Dr Jessica Buck, a researcher at The Kids Research Institute Australia Cancer Centre and a Kamilaroi woman, is on a mission to address the unique challenges faced by Aboriginal and Torres Strait Islander children with cancer.
Last week, she attended the Biomolecular Horizons 2024 conference in Melbourne as an invited speaker and co-chair of multiple panels where she brought awareness about Indigenous health to a global audience. The conference was host to not one, but two Nobel prize winning speakers, along with delegates from 44 different countries.
Indigenous children with cancer in Australia experience worse outcomes than other Australian children, but the reasons behind this disparity remain unclear.
“Historically, there’s been very little research focused on Indigenous kids with cancer,” Dr Buck said.
“My research aims to uncover the underlying factors that may be influencing these outcomes and to find ways to improve them.”
Drawing on emerging studies in adult Aboriginal and Torres Strait Islander populations, Dr Buck is beginning to explore whether the molecular subtypes of cancer — variations in the genetic makeup of the disease — are also different in Indigenous children. Her goal is to determine if these subtypes contribute to poorer cancer outcomes, as seen in Indigenous adults, and use this knowledge to develop more targeted treatments.
During her presentation at Biomolecular Horizons, Dr Buck highlighted the untapped potential of biomolecular science to improve cancer outcomes for Indigenous children. She also co-chaired two sessions: one panel discussion on the ethics and applications of molecular biology in Indigenous contexts, and another on Indigenous perspectives on health. In addition to these roles, she coordinated the Conference’s Indigenous Perspectives stream alongside Jordon Lima and Dr Cameron Raw.

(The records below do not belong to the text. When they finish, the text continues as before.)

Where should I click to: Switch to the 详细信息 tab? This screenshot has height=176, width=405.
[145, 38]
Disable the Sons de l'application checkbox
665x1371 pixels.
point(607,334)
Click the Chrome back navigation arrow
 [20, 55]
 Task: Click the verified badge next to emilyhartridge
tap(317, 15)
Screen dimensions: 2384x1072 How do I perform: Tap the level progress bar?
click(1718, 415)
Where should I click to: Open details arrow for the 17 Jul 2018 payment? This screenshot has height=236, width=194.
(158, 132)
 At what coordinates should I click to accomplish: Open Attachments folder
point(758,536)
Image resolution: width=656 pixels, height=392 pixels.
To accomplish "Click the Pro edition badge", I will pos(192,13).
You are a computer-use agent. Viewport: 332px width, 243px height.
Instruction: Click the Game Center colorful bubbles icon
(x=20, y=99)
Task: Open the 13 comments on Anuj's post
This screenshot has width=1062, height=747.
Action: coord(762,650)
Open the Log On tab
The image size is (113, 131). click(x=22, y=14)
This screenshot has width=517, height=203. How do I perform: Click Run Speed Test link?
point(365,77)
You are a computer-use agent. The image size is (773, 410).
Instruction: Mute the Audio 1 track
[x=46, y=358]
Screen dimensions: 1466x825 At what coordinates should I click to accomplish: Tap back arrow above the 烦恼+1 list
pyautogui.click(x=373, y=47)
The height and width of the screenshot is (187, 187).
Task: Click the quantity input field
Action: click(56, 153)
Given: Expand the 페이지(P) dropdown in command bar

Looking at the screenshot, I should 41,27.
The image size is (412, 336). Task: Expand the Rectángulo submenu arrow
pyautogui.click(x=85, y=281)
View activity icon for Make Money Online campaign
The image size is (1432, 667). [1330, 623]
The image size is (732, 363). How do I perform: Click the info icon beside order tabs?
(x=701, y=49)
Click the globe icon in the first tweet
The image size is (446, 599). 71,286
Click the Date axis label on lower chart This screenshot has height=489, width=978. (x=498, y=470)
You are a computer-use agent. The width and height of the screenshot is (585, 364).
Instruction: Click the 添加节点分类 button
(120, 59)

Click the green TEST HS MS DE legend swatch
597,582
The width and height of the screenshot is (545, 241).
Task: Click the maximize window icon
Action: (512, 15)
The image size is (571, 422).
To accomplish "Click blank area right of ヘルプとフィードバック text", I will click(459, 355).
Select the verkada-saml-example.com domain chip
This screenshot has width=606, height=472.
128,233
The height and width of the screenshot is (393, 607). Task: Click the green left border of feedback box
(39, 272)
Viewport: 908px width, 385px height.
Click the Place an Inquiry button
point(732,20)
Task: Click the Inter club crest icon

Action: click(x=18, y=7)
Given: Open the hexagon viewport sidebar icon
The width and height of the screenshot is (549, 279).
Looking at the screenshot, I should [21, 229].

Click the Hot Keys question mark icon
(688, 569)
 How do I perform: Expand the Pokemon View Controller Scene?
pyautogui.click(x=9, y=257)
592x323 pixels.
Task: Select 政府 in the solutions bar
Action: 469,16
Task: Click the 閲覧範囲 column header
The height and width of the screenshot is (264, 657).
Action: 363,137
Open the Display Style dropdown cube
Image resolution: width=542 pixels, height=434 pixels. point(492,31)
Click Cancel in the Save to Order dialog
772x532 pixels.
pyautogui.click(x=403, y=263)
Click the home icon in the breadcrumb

A major takeaway? The urgent need for Aboriginal, Torres Strait Islander, and Māori reference genomes to ensure cancer-specific gene variations can be correctly interpreted, rather than misclassified as variants of unknown significance due to a lack of data from these populations.
“Most of the world’s genomic studies are carried out in European people. When we see variations in genes that are uncommon in European populations, it is difficult to tell whether this is part of normal variation within an Indigenous population or might be a variation that is important to cancer, or other conditions,” Dr Buck said.
Just as we now recognise that past studies focusing solely on males resulted in medicines that don’t work or are even harmful to women, Dr Buck emphasises that it’s essential for precision medicine to avoid contributing to further inequity for Indigenous populations.
“Indigenous health research is not just the domain of Indigenous researchers. It’s the responsibility of all scientists to contribute to research that benefits Indigenous people,” she said.
This sentiment was echoed throughout the conference, where discussions focused on fostering greater inclusion of Indigenous researchers and ensuring clinical trials are designed to be equitable and inclusive.
Dr Buck’s work is helping pave the way for future breakthroughs in cancer treatment for Indigenous children.
“We aim to understand the biological, social, and cultural factors contributing to poor outcomes for Indigenous kids and to come up with solutions that will close the gap.”
Through her research and advocacy, Dr Buck is shaping the future of cancer research, ensuring that the voices and needs of Indigenous communities are heard, represented, and addressed.